The code for this project was basically provided by the afore-mentioned tutorial. Some minor adjustments were needed, though: some libraries needed to be installed (Open AI gym & MatPlotLib), some variables were protected and could not be accessed directly and an implementation of the most important constants was missing. These constants include:
- Min epsilon: the smallest learning rate possible
- Max epsilon: the starting learning rate
- Lambda: the basic learning rate decay
- Gamma: an advanced learning rate decay
- Batch size: indicates how much of the network will be trained at once
The first four parameters determine how fast the network learns. Too fast means that the network rushes through its options; not realizing what it’s actually doing. Too slow means that the network knows what it’s doing, but it takes long until an actual difference happens. In the best case, the network starts of fast but should become slower after several attempts – therefore, a so-called learning rate decay is implemented to decrease the learning rate step by step.
When I started the program, it looked like this:
The AI can do three things – move left, do not move and move right. The actions will not influence the score, but the position of the car does. If the car is too far away from the goal, the score will be affected negatively. The worst score possible is -200. Of course, the goal of the AI is to get this number as high as possible. After 20 minutes, these were the results:
The left figure shows the scores over 300 attempts. Obviously, this outcome is very poor; the AI performed consistently bad – only one play was somewhat decent. The right figure shows the actual nearness to the goal (the x-coordinate) after each of the 300 attempts. It shows no signs of improvements over time – no signs of actual learning.
After changing some of the constants, I tried it one more time:
This time, the learning rate started off higher and would not decay as fast as in the first run.
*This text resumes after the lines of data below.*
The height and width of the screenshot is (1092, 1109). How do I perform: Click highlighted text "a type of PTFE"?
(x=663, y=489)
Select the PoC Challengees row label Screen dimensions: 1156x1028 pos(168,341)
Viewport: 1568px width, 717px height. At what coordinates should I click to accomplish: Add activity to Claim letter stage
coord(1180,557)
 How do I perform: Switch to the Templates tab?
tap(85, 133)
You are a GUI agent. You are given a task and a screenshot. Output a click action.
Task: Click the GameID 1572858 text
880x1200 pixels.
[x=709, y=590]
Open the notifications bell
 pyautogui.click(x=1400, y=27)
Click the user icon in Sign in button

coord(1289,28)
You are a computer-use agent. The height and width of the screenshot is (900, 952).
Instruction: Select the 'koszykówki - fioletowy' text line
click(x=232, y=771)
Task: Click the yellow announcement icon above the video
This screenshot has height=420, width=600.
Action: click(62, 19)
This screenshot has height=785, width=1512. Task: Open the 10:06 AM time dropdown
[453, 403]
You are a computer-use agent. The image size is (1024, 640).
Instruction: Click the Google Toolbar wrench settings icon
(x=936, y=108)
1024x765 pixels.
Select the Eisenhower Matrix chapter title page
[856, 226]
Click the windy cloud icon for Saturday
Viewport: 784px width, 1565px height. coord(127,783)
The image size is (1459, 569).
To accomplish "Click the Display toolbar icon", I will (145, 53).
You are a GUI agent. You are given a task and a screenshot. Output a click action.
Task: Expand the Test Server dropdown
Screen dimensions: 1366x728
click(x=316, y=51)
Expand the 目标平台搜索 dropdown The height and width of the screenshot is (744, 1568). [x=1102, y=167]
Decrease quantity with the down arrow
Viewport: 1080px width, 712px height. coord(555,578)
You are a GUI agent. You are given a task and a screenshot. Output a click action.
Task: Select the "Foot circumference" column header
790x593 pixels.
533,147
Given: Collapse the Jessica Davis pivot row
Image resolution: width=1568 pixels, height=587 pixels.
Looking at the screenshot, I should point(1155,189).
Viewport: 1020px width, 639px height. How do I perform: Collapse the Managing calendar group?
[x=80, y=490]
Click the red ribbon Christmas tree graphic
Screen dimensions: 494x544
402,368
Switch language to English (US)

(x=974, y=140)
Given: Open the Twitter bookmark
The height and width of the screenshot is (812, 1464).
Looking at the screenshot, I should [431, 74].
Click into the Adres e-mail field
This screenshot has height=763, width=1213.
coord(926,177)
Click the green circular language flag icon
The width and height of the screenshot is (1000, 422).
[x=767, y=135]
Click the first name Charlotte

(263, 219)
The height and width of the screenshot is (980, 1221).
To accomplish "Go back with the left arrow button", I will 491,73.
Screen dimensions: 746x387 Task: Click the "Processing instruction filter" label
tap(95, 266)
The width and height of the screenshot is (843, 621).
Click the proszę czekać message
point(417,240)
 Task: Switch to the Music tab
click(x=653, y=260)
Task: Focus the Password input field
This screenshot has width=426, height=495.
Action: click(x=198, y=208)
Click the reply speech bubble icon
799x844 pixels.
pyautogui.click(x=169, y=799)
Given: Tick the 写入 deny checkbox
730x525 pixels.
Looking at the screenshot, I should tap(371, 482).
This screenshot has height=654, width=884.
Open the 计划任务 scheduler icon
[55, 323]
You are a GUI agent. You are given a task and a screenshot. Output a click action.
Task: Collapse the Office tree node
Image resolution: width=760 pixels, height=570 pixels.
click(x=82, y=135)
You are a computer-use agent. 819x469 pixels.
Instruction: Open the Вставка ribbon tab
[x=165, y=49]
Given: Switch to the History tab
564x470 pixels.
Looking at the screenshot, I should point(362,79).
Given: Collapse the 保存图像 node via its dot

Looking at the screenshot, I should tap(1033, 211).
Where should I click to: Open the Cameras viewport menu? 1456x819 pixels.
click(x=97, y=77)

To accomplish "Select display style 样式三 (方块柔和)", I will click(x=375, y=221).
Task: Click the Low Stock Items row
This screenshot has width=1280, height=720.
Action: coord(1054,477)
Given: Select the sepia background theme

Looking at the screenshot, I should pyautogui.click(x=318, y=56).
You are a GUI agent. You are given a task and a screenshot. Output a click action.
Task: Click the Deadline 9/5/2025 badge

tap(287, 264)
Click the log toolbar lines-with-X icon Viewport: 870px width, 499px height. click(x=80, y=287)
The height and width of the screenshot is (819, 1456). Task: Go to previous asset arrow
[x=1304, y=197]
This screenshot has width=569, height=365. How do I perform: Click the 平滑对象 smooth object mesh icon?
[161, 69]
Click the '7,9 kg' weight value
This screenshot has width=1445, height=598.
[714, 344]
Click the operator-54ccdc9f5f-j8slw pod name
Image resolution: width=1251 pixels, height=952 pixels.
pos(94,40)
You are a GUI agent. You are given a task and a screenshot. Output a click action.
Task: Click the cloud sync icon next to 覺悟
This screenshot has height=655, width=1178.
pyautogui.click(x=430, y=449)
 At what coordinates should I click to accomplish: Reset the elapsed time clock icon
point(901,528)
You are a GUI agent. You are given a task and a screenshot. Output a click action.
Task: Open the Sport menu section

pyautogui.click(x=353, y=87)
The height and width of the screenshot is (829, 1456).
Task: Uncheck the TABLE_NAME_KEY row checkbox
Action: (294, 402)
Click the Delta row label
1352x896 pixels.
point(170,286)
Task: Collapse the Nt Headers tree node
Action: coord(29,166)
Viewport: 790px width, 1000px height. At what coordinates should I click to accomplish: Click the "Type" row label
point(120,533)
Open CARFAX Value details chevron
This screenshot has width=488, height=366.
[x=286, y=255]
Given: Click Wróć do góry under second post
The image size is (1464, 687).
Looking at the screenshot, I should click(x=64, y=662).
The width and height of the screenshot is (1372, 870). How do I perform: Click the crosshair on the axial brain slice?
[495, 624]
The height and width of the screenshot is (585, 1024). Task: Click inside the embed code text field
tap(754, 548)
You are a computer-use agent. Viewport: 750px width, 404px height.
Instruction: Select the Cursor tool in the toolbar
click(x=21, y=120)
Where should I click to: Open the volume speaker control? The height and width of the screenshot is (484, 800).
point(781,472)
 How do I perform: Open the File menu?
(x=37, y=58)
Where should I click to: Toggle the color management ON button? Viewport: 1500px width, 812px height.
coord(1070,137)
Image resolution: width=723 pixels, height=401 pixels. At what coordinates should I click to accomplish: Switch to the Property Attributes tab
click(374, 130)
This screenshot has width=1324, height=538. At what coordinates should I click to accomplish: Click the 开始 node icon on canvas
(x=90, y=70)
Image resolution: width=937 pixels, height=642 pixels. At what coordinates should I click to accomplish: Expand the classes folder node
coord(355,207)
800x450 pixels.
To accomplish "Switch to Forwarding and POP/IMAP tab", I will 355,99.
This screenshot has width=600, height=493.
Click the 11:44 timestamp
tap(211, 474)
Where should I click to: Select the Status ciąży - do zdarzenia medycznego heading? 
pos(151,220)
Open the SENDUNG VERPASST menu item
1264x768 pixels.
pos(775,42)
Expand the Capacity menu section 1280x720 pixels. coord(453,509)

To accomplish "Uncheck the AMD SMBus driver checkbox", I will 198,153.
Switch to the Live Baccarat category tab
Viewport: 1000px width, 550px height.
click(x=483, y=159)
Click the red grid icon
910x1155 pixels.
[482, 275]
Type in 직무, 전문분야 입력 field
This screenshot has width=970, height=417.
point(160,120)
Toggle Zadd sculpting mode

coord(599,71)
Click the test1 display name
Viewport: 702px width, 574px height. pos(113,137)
After 20 minutes, the results looked way more promising:
Again, the figure to the left shows the scores over all attempts while the right shows the nearness to the goal over all attempts. In comparison to the first run, the results are a lot better. The AI discovered success in swinging left to gain momentum – and did so consistently, optimizing its actions with every following attempt. The AI showed signs of learning – however, there is still room for improvement.